### [PROBLEM TO SOLVE]
Reproduce word for word the passage of the PyTorch image preprocessing tutorial below, beginning at the words "(7): ReLU(inplace=True)" and stopping after "Linear(in_features=9216, out_features=4096, bias=True)".

### [PAGE EXCERPT]
Step 2: Image Preprocessing

Before we can use our model for inference, we need to preprocess the input image. Pre-trained models expect images in a specific format:

Resize and crop: Images should be 224x224 pixels
Convert to tensor: Transform from PIL Image to PyTorch tensor
Normalize: Apply the same normalization that was used during training (ImageNet statistics)

The normalization values (mean and std) are specific to ImageNet and help the model perform better.

alexnet

AlexNet(
  (features): Sequential(
    (0): Conv2d(3, 64, kernel_size=(11, 11), stride=(4, 4), padding=(2, 2))
    (1): ReLU(inplace=True)
    (2): MaxPool2d(kernel_size=3, stride=2, padding=0, dilation=1, ceil_mode=False)
    (3): Conv2d(64, 192, kernel_size=(5, 5), stride=(1, 1), padding=(2, 2))
    (4): ReLU(inplace=True)
    (5): MaxPool2d(kernel_size=3, stride=2, padding=0, dilation=1, ceil_mode=False)
    (6): Conv2d(192, 384, kernel_size=(3, 3), stride=(1, 1), padding=(1, 1))
    (7): ReLU(inplace=True)
    (8): Conv2d(384, 256, kernel_size=(3, 3), stride=(1, 1), padding=(1, 1))
    (9): ReLU(inplace=True)
    (10): Conv2d(256, 256, kernel_size=(3, 3), stride=(1, 1), padding=(1, 1))
    (11): ReLU(inplace=True)
    (12): MaxPool2d(kernel_size=3, stride=2, padding=0, dilation=1, ceil_mode=False)
  )
  (avgpool): AdaptiveAvgPool2d(output_size=(6, 6))
  (classifier): Sequential(
    (0): Dropout(p=0.5, inplace=False)
    (1): Linear(in_features=9216, out_features=4096, bias=True)
    (2): ReLU(inplace=True)
    (3): Dropout(p=0.5, inplace=False)
    (4): Linear(in_features=4096, out_features=4096, bias=True)
    (5): ReLU(inplace=True)
    (6): Linear(in_features=4096, out_features=1000, bias=True)
  )
)

resnet = models.resnet101(weights=models.ResNet101_Weights.DEFAULT)

Let’s load our dog image and apply the preprocessing transformations:

from torchvision import transforms

transform = transforms.Compose([
    transforms.Resize(256),
    transforms.CenterCrop(224),
    transforms.ToTensor(),
    transforms.Normalize(
        mean=[0.485, 0.456, 0.406],
        std=[0.229, 0.224, 0.225]
    )
])

from PIL import Image

# image = Image.open("./tree.jpg")
image = Image.open("./dog.jpg")

image

Step 3: Model Inference

Now we’re ready to run inference! Here’s what we need to do:

Set model to evaluation mode: This disables dropout and batch normalization updates
Add batch dimension: Models expect batched inputs, so we add a dimension
Run inference: Use torch.inference_mode() for efficiency and to disable gradient computation
Get predictions: The model outputs raw logits (unnormalized scores) for each class

image_transformed = transform(image)

### [MATERIAL PROVIDED]

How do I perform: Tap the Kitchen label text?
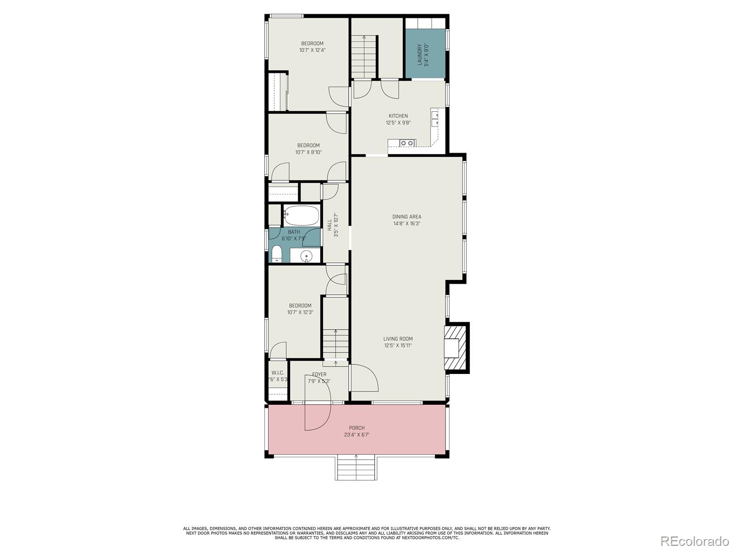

### [WRITTEN REPLY]
(7): ReLU(inplace=True)
    (8): Conv2d(384, 256, kernel_size=(3, 3), stride=(1, 1), padding=(1, 1))
    (9): ReLU(inplace=True)
    (10): Conv2d(256, 256, kernel_size=(3, 3), stride=(1, 1), padding=(1, 1))
    (11): ReLU(inplace=True)
    (12): MaxPool2d(kernel_size=3, stride=2, padding=0, dilation=1, ceil_mode=False)
  )
  (avgpool): AdaptiveAvgPool2d(output_size=(6, 6))
  (classifier): Sequential(
    (0): Dropout(p=0.5, inplace=False)
    (1): Linear(in_features=9216, out_features=4096, bias=True)